The NSW Aboriginal Land Council has urged all key stakeholders to expedite their investigations and actions to address asbestos contamination within the South Coast Aboriginal community of Wallaga Lakes.

"It is clearly a health issue of considerable concern which needs immediate action," said NSWALC's Chairperson, Bev Manton.

Ms Manton said that reports of dangerously-high levels of asbestos found scattered around the community on front lawns, underneath a community building and in the local tip is unacceptable.

"I urge all parties, State or Federal, local or community-based to work together to find an urgent solution."

"There's talk about closing the gap and here's a perfect example for Governments to take some immediate action and save lives," she said.

Ms Manton said that representatives from the State Department of Environment and Climate Change (DECC) and the NSW Department of Health visited the community yesterday.

"I understand that they've taken samples of the asbestos for further analysis and will also look at having an environmental hygienist at the community early next week to conduct comprehensive assessment."

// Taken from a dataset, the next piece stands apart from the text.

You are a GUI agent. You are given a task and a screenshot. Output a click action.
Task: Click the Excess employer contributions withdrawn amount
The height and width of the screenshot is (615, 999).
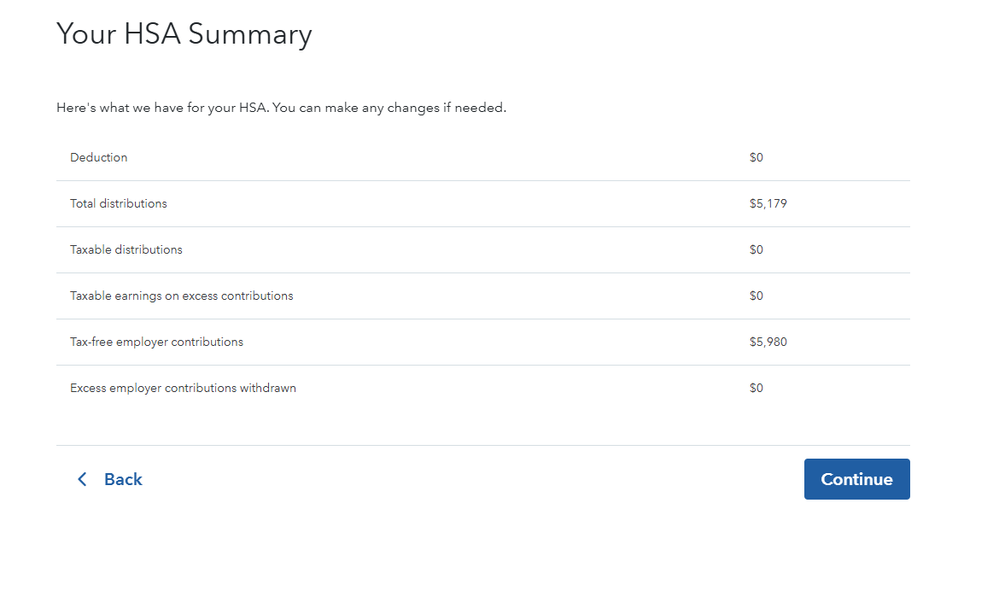click(756, 387)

Ms Manton said that NSWALC raised the issue of asbestos contamination in Wallaga Lakes as a matter of urgency with the NSW's Minister for Aboriginal Affairs Paul Lynch during a Council meeting in Sydney late yesterday.

"To see and hear of people - especially children - living in this level of contamination on a daily basis is disturbing," she told Minister Lynch.

NSWALC's Councillor for the South Coast Region, Jack Hampton, said that he has visited the community last week and met with the Merrimans Local Aboriginal Land Council to assess first hand the extent of the contamination.

"I am shocked by the levels of contamination which has some experts indicating that it's the most serious situation they've ever seen in any community."

Cr Hampton said that the asbestos pits scattered across the community could have been the result of the way the houses were demolished and rebuilt in the 1990s.

"Clearly, it is long overdue for resolution." he concluded.